Bir Trump hikayesi: Rakiplerini yenebilir, peki ya mahkemeleri?

Iowa'daki ön seçimlerde rakiplerine büyük fark atan eski ABD Başkanı Trump sevincini yaşayamadan yine mahkeme karşısına çıktı. Bu sefer ifade vermedi, "tazminat davası"nı görecek jürinin seçimini izledi. Trump için seçim ve dava takvimi daralıyor.

Dünya 17 Ocak 2024
Bu haber 4 ay önce yayınlandı
ABD'nin eski Başkanı Donald Trump, Beyaz Saray'a yeniden gelebilmek için yarışıyor. Fotoğraf: Shutterstock

ABD Başkanı Donald Trump Iowa’daki zaferinin üstüne derin bir soluk alamadan kendini yine mahkeme salonunda buldu. Daha önce yazar E. Jean Carroll tarafından açılan tecavüz ve hakaret yargılanarak tazminat cezasına çarptırılan Trump o davanın devamı olan “zarar tazminatı” davası için New York’ta ilk duruşmasına çıktı. Davada Trump’ın yazara ne kadar tazminat ödeyeceğine karar verilecek.

Esasında mahkeme Trump’a cinsel taciz ve darptan iki milyon, karalamadan ise üç milyon dolar olmak üzere toplam beş milyon dolar para cezası vermişti ama yazar ilk davayı kazanınca bu sefer de “zarar tazminatı” davası açmıştı. Carroll yeni davada Trump’ın kendisini hedef alan açıklamaları sebebiyle zarar gördüğünü iddia etmişti. Carroll bu ikinci davada da haklı bulunmuştu. Iowa’daki zaferinden bir gün sonra yapılan duruşmanın ilk celsesine katılan Trump ne kadar tazminat ödemesi gerektiğini belirleyecek jürinin seçilmesini izledi. Bu durum aslında Trump’ın kasımdaki esas başkanlık seçimlerine doğru ilerlerken kampanya ve hukuki yargılanma sürecinin nasıl iç içe geçtiğini gösteriyor.

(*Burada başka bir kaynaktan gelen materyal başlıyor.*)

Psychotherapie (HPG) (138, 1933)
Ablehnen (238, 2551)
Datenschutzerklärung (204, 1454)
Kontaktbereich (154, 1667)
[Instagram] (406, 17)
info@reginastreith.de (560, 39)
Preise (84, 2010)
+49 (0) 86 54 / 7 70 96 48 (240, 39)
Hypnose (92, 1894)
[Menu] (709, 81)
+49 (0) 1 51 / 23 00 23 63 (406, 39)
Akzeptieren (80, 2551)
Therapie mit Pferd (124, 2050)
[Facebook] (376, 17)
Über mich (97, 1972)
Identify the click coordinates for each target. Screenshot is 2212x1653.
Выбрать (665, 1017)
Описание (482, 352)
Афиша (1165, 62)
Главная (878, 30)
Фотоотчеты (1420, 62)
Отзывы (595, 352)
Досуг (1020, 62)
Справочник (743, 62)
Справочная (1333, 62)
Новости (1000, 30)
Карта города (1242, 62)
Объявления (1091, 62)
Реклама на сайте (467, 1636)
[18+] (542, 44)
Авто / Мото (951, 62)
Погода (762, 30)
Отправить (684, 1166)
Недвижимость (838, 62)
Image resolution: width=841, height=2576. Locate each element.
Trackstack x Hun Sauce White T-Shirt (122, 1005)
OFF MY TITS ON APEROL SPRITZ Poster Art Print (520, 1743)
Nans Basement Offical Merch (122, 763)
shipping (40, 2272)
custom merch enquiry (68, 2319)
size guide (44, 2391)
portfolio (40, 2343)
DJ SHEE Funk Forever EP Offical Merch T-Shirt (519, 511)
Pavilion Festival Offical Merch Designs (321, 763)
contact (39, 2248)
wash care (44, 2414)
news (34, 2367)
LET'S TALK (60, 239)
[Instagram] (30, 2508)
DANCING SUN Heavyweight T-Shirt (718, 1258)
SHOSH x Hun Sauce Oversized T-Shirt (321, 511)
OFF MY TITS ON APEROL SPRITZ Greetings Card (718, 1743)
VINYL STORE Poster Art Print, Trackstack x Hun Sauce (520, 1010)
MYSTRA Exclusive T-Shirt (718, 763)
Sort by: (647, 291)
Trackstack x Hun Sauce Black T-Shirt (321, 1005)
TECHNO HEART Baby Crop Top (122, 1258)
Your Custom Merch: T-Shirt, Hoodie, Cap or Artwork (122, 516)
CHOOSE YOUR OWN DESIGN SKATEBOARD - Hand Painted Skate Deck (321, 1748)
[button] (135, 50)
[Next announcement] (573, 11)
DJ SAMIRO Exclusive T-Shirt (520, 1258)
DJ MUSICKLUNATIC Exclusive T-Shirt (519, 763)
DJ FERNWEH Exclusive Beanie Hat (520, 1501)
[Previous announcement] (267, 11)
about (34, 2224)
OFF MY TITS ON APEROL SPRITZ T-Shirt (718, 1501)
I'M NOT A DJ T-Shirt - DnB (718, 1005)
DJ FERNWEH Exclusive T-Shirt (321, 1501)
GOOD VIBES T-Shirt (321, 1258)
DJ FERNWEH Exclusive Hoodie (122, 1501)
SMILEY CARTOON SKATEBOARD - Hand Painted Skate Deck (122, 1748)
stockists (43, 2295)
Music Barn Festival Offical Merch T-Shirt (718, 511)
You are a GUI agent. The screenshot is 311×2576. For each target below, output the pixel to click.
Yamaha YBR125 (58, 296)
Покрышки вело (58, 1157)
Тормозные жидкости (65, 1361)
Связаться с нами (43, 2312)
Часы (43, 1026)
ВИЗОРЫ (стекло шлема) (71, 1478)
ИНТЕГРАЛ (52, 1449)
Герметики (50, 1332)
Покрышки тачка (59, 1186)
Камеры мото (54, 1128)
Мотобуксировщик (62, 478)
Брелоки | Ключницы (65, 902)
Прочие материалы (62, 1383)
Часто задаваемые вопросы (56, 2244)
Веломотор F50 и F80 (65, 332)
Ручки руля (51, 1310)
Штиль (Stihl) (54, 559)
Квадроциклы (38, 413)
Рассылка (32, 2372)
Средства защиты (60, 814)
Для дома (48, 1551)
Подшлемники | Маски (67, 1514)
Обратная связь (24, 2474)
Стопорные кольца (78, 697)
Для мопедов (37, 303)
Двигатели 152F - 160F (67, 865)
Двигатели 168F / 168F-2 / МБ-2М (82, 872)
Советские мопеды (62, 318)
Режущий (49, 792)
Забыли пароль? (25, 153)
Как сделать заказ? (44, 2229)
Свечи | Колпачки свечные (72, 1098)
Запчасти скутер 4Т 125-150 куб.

Jüri üyesi adaylarına siyasi duruşları, herhangi bir siyasi şahsiyete bağış yapıp yapmadığı, 2020 seçimlerine hile karıştırılıp karıştırılmadığını ve haberleri hangi yayın organlarını kullanarak öğrendikleri soruldu. Jüri üyelerinin sorgulanmasını izleyen Trump gelecek hafta ikinci ön seçimlerin yapılacağı New Hampshire’a gitmek üzere mahkemeden ayrıldı. Trump davanın geri kalanını takip etmek için New York’a dönebileceği gibi New Hampshire’da kalıp seçmenleriyle ilişkilerini sıkılaştırmaya da çalışabilir. Avukatlarının söylediğine göre Trump davada tanıklık yapabilecek ama yargıçlar Trump’ın Carroll’a cinsel tacizde bulunduğu ve hakaret ettiği hükmüne itiraz edemeyeceğine karar verdi.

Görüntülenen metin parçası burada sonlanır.